One boat that may fit your requirements, as a liveaboard, coastal cruiser, but is fairly capable as a bluewater boat is an Alberg 30 or Pearson Triton. Both of these are Alberg-designed boats, and quite capable boats, with fairly good light air performance as well. They are both reasonably priced and simple to single hand as well.

Of course neither of these boats was built as a "blue water passagemaker" as both were designed before people had such silly classifications for boats.  If you're curious about the capabilities of the Triton, try looking at this website. The Alberg 30 is basically a larger, refined version of the Triton IIRC.


----------



## TSOJOURNER

I've seen several Alberg and Pearsons advertised, fine looking boats, the Atom sounds intriguing, I'll be looking into them,

ref keels for cruising and 'blue water' boats, of the several I've seen on the hard they had full 'fin' keels, only one with a 'spade'. 

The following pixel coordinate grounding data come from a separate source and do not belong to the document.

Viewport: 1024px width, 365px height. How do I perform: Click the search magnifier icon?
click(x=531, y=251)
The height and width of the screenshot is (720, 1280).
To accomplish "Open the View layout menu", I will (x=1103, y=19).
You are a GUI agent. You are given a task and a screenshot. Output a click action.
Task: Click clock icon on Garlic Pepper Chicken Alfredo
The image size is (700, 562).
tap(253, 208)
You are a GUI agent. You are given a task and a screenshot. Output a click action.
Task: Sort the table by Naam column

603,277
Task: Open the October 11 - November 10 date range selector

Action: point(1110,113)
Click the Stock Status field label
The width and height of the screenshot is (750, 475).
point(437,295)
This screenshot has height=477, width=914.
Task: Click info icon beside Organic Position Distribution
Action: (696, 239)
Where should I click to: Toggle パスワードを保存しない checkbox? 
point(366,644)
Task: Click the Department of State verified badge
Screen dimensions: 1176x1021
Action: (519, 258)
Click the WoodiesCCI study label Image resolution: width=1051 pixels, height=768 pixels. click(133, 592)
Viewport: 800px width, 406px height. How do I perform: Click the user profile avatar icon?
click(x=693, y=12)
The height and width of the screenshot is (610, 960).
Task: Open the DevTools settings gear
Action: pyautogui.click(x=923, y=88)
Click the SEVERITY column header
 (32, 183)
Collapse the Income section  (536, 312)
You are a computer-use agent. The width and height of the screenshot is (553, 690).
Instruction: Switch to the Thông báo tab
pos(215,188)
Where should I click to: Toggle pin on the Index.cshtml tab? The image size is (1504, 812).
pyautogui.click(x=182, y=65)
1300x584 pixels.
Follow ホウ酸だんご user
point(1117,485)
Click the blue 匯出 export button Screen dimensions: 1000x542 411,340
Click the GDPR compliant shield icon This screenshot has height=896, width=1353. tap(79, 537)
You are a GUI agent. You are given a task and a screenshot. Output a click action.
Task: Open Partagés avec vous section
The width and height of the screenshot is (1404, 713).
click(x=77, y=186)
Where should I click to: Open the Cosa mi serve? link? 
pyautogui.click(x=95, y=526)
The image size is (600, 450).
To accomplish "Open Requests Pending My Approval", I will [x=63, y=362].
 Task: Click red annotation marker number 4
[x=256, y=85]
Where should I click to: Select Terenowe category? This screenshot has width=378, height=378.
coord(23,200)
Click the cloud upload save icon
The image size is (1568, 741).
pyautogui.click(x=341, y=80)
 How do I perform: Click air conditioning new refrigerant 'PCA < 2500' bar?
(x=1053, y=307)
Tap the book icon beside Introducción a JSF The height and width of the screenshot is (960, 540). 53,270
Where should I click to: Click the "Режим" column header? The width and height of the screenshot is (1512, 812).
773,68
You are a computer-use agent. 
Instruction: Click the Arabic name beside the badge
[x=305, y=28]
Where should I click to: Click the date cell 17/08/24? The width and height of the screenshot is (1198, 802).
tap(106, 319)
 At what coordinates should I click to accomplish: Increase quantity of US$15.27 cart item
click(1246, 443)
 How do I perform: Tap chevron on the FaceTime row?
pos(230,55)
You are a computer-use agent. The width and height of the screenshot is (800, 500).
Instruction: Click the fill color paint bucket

Comments/opinions on the better ?


----------



## sailingdog

Jake-

Bluewater boats are available with both fin keels and full keels. The Contessa 26 and 32, the Alberg 30 and Pearson Triton are all very capable bluewater boats, that are smaller and more affordable, and have full keels. Many of the newer bluewater boats, like the Hallberg Rassy 342, have fin keels and spade rudders.

The "spade" generally refers to a rudder type, a semi-balanced or balanced, freestanding rudder with no skeg or keel attachment is generally called a spade rudder. While some argue that a spade rudder has no place on a bluewater boat, because they are more vulnerable to damage, not being protected by a skeg or the keel, this is nonsense IMHO, since spade rudders have proven themselves to be reliable, and often provide much better steering response than skeg or keel-mounted, unbalanced rudders. Full keel designs tend to be a bit less manueverable, but will tend to track better.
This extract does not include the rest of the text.